[Supplied passage — start]
Scientific classification
- Kingdom: Animalia
- Phylum: Chordata
- Class: Actinopterygii
- Order: Acanthuriformes
- Family: Sparidae
- Genus: Pachymetopon
- Species: P. aeneum
- Binomial name: Pachymetopon aeneum (Gilchrist & W. W. Thompson, 1908)
- Synonyms: Cantharus aeneus Gilchrist & W. W. Thompson, 1908 ; Cantharus natalensis Gilchrist & W. W. Thompson, 1908 ; Cantharus simus Gilchrist & W. W. Thompson, 1909 ;

= Pachymetopon aeneum =

- Authority: (Gilchrist & W. W. Thompson, 1908)
- Conservation status: LC

Species of seabream endemic to South Africa

Pachymetopon aeneum, the blue hottentot, is a species of marine demersal ray-finned fish belonging to the family (family Sparidae) which includes the seabreams and porgies. It is endemic to the south and east coasts of South Africa.

==Distribution==
Only known from False Bay to Sodwana Bay. Depth range usually from 20 to 50 m. Subtropical, from 28°S to 34°S.
[Supplied passage — finish]
[Material shown — start]
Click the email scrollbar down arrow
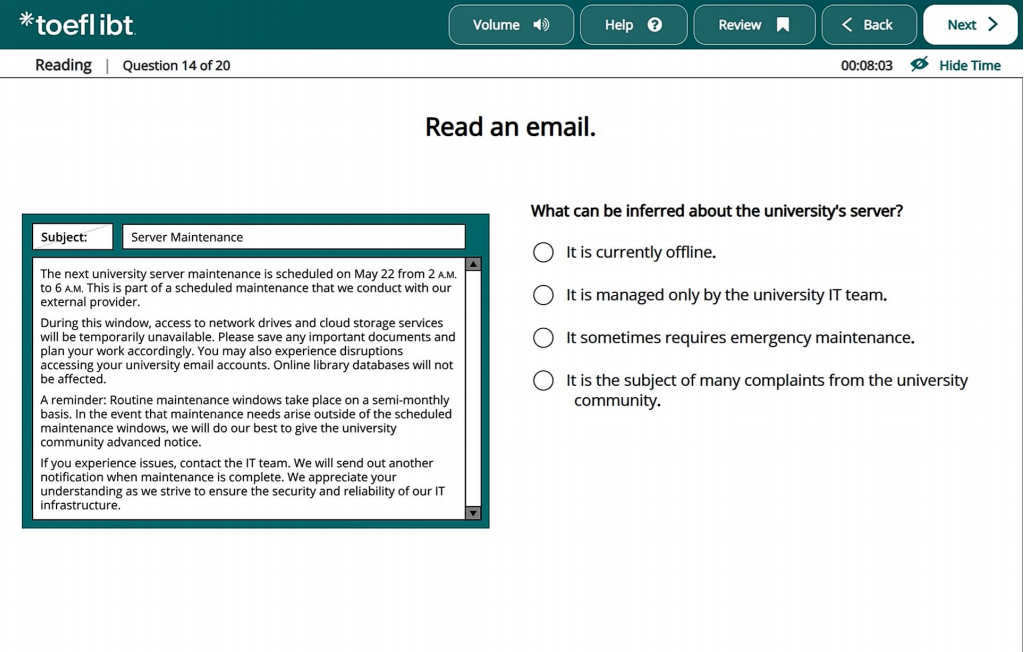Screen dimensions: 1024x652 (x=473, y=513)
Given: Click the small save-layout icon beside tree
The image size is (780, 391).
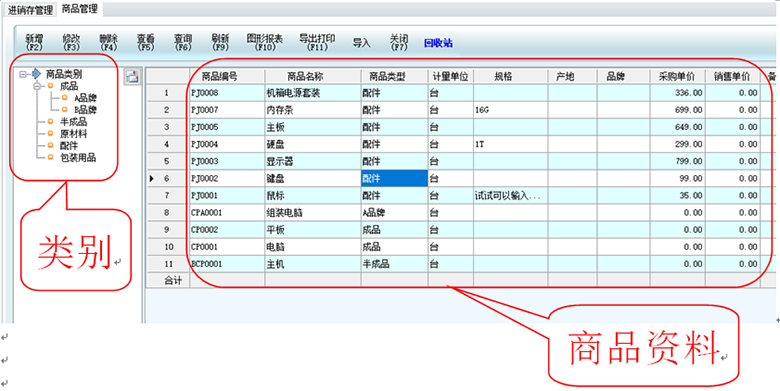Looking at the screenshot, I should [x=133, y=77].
[Material shown — finish]
[Material shown — start]
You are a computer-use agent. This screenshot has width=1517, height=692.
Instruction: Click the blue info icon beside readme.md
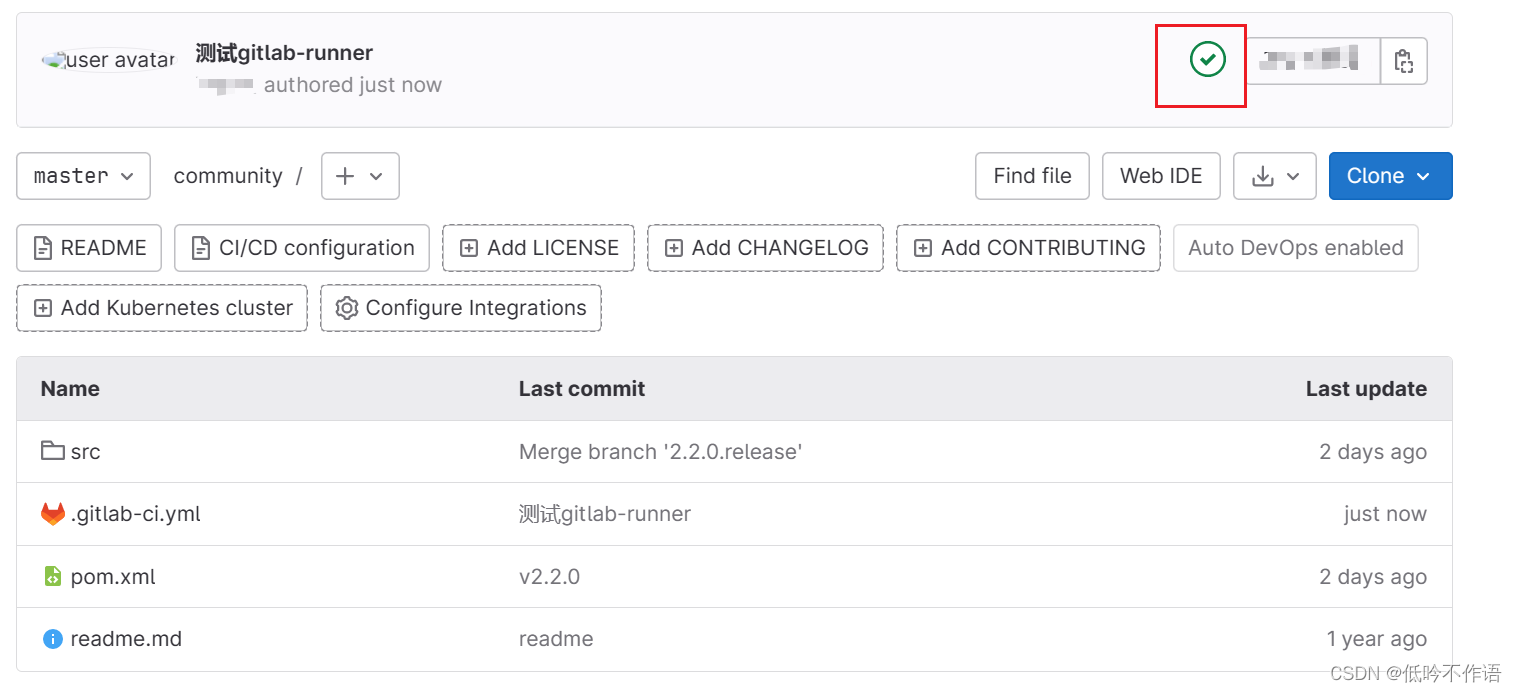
[Material shown — finish]
**Required action:**
Answer these questions from the text on Pachymetopon aeneum.
(a) What common name does the text give for this fish?
(b) What depth range is the fish usually found at?
(c) Between which latitudes does it occur?

**Problem solution:**
(a) The blue hottentot.
(b) Usually 20 to 50 m.
(c) From 28°S to 34°S.